# START OF Text

I often receive questions inquiring about the (channel) encryption capabilities in SQL Server 2005. Like SQL Server 2000, 2005 can use SSL (Secure Socket Layer) to secure transmissions over the wire independent of the network protocol used. However, unlike its predecessor, SQL Server 2005 will always make encryption available, even if the administrator hasn’t provisioned a SSL certificate on the server machine. For this reason, SQL Server 2005 can and will ensure that the login packet is encrypted even if encryption hasn’t been explicitly turned on. More precisely, unless either the client or the server requests encryption, the channel will not be encrypted beyond the login packet.
How? When initializing SSL support at startup time, the server will use the following order to load a certificate:
1. Use the certificate that the administrator has specified in the SQL Server Configuration Manager (right-click on “Protocols for <instance>” under “SQL Server 2005 Network Configuration” and the select the “Certificate” tab)

# END OF Text
# START OF Data lines

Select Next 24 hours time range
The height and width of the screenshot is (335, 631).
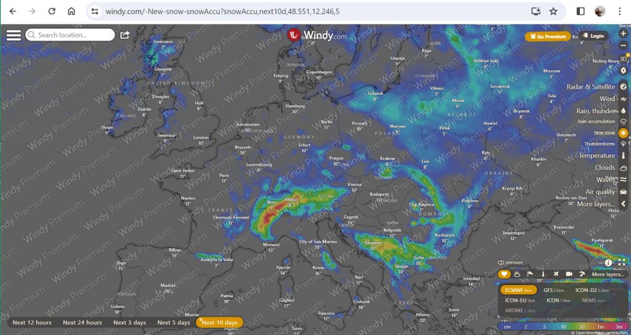pyautogui.click(x=82, y=322)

# END OF Data lines

> **Things to do**:
(a) In the SQL Server 2005 encryption text, how does the passage starting at "I often receive" and ending at "the login packet." read when "login packet" is swapped for "authentication packet"?
(b) Answer these about the SQL Server 2005 encryption text:
(i) What does SSL stand for?
(ii) If neither the client nor the server requests encryption, what part of the channel is still encrypted?
(iii) Which tab in the SQL Server Configuration Manager is used to specify the certificate?

> **Complete answers**:
(a)
I often receive questions inquiring about the (channel) encryption capabilities in SQL Server 2005. Like SQL Server 2000, 2005 can use SSL (Secure Socket Layer) to secure transmissions over the wire independent of the network protocol used. However, unlike its predecessor, SQL Server 2005 will always make encryption available, even if the administrator hasn’t provisioned a SSL certificate on the server machine. For this reason, SQL Server 2005 can and will ensure that the authentication packet is encrypted even if encryption hasn’t been explicitly turned on. More precisely, unless either the client or the server requests encryption, the channel will not be encrypted beyond the authentication packet.

(b)
(i) Secure Socket Layer
(ii) The login packet
(iii) The "Certificate" tab